Home > Other > Family Night > Page 19
Family Night Page 19

by Maria Flook


  Lewis stood squared with Cam. There was no question that Cam was his progeny. Cam introduced everyone, but he didn’t offer his own name or greeting. Lewis complimented Laurence, calling him “a little Freddie Bartholomew.”

  Cam squinted for a moment; Margaret saw he probably didn’t know the reference to the child actor. Cam would have known about Mickey Rooney, but then, of course, Laurence didn’t look like Mickey Rooney.

  “Of course, you must be Cameron,” Lewis said after long enough.

  Cam nodded. Cam’s smile was immediate, warm, but he checked it. His mouth fell even.

  “Cameron Goddard,” Lewis said, “Goddard, we share that coat of arms.”

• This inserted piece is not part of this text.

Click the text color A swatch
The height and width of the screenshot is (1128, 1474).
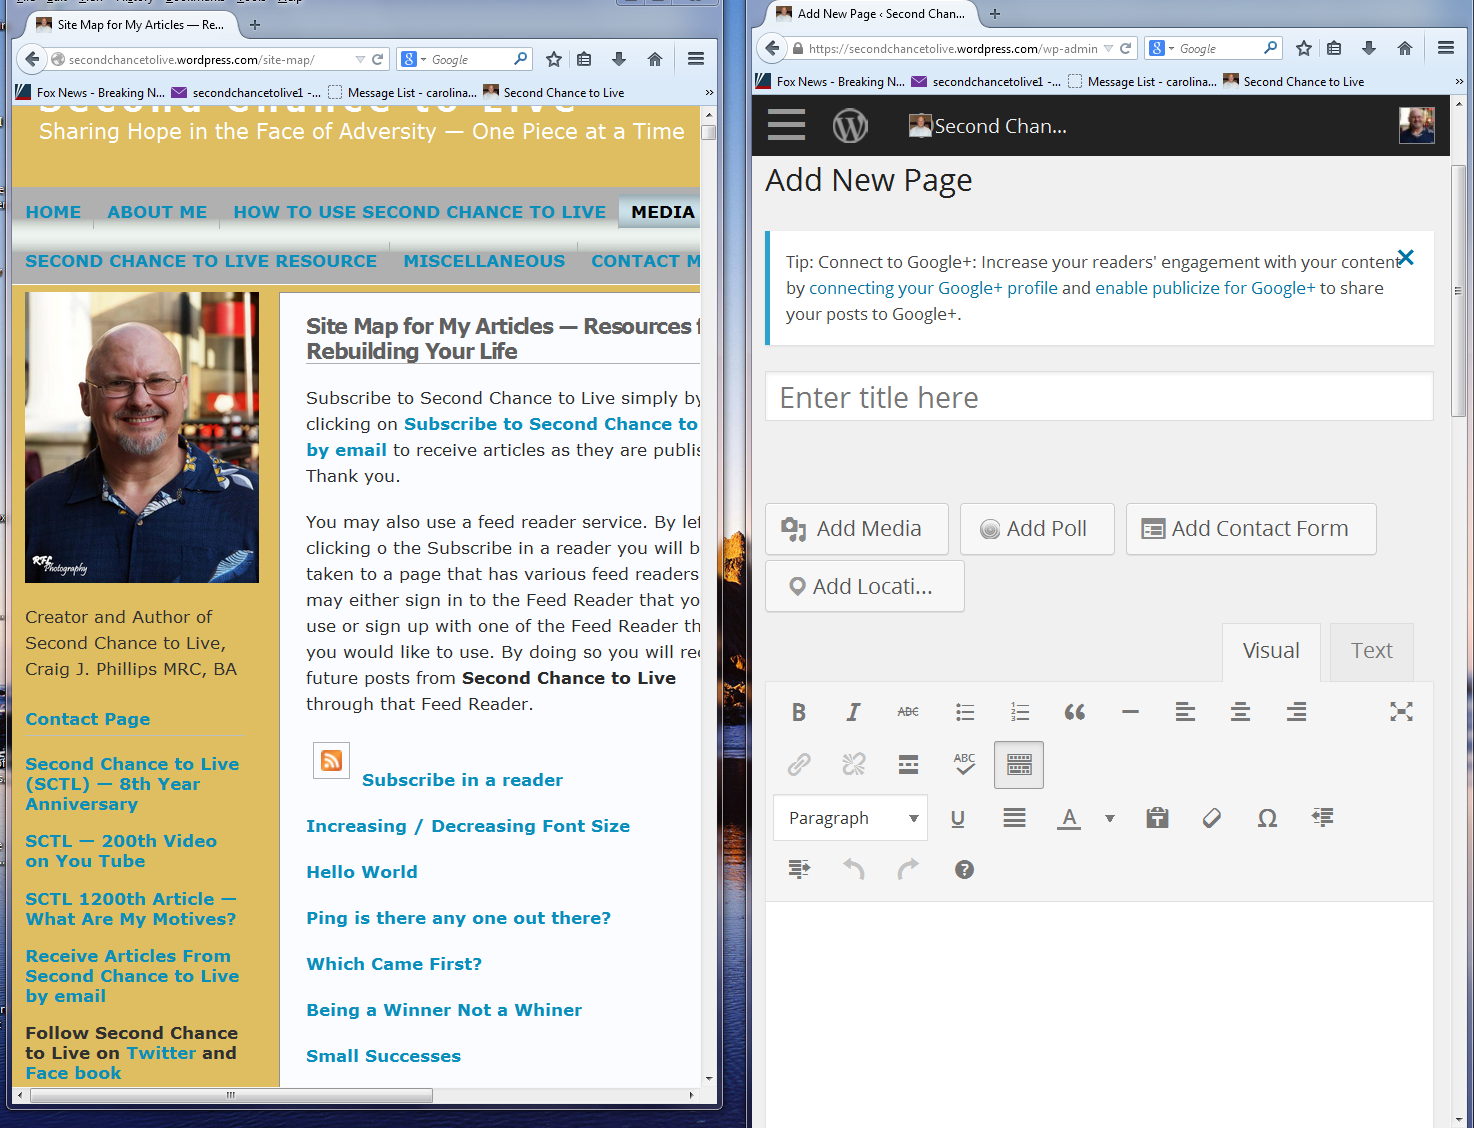[x=1069, y=818]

  Cam looked at his father. His eyes followed the man’s face from the high forehead, along the smooth terrace of cheekbone, and down the jaw to the well-defined mouth, Cam’s mouth. Margaret saw how Cam avoided looking directly at Lewis’s eyes.

  “This is an unusual moment, but probably for the best. It was probably unavoidable,” Lewis said.

  Cam was trying very hard to concentrate, to understand if his father’s comment was warm or defensive.

  “I thought it was time,” Cam said.

  “We might have been ships passing in the night,” Lewis said.

  Again, Cam showed some uncertainty about Lewis’s meaning. Margaret saw how he suffered. What a thing to say to your own son, “Ships passing in the night.” Margaret recognized a peculiar sensation, the drilling at the base of the spine as if riveted to this one moment in a previous lifetime. Some people called it déjà vu; scientists say it’s chemically induced, the brain repeats its own thought. It happens in a fraction of a second and someone senses a distant connection, a dream or vision. She felt that bitter tingle.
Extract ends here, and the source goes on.